Transcript
Vasco Duarte (0:04)
Hey there, agile adventurer, just a quick question. What if, for the price of a fancy coffee or half a pizza, you could unlock over 700 hours of the best agile content on the planet? That's audio, video, E courses, books, presentations, all that you can think of. But you can also join live calls with world class practitioners and hang out in a flame warfree and AI slop clean slack with the sharpest minds in the game. Oh, and yes, you get direct access to me, Vasko, your Scrum Master Toolbox podcast. No, this is not a drill. It's the Scrum Master Toolbox membership. And it's your unfair advantage in the agile world. So if you want to know more, go check out scrummastertoolbox.org membership. That's scrummastertoolbox.org Membership. And check out all the goodies we have for you. Do it now. But if you're not doing it now, let's listen to the podcast.
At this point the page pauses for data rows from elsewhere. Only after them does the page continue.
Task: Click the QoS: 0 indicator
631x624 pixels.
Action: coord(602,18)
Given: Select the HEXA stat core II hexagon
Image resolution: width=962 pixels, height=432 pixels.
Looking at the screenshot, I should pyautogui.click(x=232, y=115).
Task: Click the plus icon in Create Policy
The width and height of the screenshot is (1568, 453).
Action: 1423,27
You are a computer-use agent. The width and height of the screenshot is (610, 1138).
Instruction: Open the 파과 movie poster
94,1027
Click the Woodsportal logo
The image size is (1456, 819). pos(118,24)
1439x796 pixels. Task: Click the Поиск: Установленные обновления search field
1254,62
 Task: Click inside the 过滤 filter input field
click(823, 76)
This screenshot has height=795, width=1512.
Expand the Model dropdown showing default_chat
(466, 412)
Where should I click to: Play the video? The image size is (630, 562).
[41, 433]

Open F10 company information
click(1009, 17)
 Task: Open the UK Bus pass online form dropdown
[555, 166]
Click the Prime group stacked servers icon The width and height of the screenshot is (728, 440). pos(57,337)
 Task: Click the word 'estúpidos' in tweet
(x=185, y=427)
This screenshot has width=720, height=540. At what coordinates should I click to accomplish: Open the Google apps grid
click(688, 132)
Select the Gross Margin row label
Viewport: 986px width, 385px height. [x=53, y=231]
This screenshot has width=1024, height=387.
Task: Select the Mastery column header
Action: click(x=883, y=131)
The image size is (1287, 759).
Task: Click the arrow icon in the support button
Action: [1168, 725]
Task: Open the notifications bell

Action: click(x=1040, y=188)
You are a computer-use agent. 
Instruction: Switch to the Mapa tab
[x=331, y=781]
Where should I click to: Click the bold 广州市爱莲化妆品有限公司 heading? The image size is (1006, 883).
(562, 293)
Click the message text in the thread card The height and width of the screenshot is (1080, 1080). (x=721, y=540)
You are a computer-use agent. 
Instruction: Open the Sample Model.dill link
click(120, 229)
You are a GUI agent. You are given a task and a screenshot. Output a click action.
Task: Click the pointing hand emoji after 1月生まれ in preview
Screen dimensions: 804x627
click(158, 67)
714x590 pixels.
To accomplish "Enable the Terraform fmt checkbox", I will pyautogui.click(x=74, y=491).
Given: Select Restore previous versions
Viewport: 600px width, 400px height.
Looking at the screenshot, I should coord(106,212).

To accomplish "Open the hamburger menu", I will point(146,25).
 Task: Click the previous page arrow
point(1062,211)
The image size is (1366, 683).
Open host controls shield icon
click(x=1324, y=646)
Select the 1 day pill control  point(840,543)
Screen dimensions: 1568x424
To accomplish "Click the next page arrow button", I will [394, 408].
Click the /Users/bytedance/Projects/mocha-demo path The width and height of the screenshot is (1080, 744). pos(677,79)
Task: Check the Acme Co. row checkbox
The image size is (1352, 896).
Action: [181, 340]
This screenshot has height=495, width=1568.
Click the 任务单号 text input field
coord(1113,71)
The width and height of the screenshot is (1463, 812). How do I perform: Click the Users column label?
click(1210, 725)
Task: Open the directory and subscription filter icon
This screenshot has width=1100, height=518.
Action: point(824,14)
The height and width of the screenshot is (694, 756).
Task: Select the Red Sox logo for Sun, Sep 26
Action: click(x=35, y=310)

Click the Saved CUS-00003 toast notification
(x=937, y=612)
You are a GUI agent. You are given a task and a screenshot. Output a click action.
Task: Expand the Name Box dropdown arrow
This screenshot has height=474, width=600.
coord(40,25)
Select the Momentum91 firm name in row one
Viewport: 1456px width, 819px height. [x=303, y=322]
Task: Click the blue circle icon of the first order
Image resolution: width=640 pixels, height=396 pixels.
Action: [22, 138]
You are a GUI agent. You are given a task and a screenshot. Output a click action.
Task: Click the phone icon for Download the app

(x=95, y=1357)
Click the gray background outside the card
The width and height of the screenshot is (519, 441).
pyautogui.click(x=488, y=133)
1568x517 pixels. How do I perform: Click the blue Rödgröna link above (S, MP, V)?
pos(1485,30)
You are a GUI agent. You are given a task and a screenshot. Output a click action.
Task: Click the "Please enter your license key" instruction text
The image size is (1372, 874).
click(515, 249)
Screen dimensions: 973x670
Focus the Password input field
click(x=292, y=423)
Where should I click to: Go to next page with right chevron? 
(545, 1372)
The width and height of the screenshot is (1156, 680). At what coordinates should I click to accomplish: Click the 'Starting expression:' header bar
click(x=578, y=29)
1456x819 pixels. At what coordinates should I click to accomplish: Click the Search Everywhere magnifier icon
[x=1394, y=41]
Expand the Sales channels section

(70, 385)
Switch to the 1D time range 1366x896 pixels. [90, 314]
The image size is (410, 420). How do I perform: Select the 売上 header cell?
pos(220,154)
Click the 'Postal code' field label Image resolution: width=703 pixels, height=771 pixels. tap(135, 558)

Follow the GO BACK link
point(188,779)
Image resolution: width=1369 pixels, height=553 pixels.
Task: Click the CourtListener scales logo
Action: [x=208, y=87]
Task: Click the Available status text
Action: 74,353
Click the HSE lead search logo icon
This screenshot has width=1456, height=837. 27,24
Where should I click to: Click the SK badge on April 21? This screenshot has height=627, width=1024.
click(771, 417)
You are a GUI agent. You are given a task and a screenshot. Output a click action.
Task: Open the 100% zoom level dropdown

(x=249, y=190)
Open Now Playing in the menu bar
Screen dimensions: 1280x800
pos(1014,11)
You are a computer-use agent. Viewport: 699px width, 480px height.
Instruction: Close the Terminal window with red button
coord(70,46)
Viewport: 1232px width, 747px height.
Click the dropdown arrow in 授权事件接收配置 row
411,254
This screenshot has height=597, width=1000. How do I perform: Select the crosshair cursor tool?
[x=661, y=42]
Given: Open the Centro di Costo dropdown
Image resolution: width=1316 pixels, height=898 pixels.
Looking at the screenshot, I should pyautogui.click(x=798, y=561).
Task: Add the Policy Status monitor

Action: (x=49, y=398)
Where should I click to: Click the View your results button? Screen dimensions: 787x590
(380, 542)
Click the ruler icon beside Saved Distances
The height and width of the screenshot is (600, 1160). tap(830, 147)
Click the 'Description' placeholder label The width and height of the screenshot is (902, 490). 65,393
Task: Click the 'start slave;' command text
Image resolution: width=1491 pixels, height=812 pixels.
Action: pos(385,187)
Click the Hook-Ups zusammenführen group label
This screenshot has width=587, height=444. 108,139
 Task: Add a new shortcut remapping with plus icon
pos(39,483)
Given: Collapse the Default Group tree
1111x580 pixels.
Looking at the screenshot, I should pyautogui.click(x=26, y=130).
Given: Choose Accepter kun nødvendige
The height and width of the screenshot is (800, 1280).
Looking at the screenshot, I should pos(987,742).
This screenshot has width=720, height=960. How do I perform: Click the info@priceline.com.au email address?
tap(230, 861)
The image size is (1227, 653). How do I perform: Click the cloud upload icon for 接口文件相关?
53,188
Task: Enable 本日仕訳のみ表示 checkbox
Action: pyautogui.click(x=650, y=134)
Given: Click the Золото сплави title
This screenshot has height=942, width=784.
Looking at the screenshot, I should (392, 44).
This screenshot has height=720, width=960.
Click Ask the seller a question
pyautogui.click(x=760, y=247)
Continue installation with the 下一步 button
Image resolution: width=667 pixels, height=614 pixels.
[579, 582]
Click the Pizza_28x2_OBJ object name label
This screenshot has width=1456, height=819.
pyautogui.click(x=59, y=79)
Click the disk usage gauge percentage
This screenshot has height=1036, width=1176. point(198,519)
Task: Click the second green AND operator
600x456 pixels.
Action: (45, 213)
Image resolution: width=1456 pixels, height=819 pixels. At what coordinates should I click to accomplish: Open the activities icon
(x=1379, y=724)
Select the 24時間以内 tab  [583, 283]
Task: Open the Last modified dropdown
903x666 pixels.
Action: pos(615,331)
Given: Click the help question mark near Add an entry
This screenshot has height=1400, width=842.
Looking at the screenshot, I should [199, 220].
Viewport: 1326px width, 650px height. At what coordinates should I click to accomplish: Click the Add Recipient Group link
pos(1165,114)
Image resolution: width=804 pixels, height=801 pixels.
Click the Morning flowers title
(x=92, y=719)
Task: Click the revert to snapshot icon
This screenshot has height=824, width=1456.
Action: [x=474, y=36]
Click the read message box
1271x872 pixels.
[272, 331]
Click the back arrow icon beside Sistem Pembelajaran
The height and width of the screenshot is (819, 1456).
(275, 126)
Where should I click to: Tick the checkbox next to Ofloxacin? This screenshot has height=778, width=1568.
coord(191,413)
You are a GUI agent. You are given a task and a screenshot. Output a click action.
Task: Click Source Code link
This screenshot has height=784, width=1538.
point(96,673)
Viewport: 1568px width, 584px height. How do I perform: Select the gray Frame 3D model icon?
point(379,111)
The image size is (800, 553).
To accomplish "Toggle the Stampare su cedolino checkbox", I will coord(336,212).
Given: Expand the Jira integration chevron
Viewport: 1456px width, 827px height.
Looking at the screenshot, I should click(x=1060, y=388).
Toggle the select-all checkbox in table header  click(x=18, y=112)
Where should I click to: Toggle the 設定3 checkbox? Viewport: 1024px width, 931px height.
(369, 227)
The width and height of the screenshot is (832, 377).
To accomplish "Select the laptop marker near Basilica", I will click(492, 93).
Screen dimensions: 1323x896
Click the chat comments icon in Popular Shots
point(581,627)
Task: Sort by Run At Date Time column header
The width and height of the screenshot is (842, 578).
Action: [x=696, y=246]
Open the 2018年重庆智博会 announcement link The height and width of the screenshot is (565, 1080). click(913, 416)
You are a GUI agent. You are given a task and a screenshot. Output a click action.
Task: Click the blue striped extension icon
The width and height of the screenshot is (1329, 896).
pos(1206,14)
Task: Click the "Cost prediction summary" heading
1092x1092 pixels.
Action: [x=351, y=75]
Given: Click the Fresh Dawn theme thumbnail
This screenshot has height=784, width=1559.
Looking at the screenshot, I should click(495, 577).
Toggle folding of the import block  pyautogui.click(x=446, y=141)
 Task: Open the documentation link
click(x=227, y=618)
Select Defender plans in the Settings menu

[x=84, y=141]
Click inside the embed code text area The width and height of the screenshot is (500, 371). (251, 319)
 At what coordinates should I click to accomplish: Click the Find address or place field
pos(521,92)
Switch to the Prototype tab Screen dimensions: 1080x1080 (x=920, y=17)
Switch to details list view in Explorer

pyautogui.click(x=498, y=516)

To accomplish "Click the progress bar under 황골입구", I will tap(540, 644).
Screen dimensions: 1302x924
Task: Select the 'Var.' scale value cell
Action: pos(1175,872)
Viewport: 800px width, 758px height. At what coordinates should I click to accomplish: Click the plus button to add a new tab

Host (possibly Vasco Duarte or co-host) (1:11)
Hello everybody. Welcome to our TGIF and product owner episode this week with Nigel Baker. Hey Nigel, welcome back.
Nigel Baker (1:19)
We've reached the end of the week. It's been hard work but enjoyable every single day.
Host (possibly Vasco Duarte or co-host) (1:23)
Yeah, absolutely. The tea is cold, but the ideas are boiling with excitement. Right, so next we're going to talk about a great product owner. But before that we always talk about potentially, Nigel, the worst product owner anti pattern you've witnessed in your career.
Nigel Baker (1:42)
Oh, the worst. Oh my gosh. So when I started my career right there, a lot of POs were powerful but ignorant. It ignorant. They were powerful business people who wanted stuff done quickly, right. And so they had power but they used it irresponsibly. And so you're always like, a lot of Scrum existed almost like to defend the team from that po. Like I don't know if anyone remembers, we used to have two parts to sprint planning back in the day and the PO wasn't even allowed in the second part because they were literally banned from the room because it was so dangerous. And I always thought that was the worst. It's nowhere near the worst. At least they had power. The big danger, I see it everywhere, I'm sure other people have mentioned it, is people playing the product owner role without the power to do the product owner role, like a business analyst. All the skills needed but their ability to say yes or no to anything is not present. And so the team get washed around. Commitments get made outside of teams that teams don't agree with. POS can't change direction of sprints or in sprints or of content and it just crushes the entire experience. The one thing a product owner needs is the o. The ownership, the accountability. I can actually do something with this.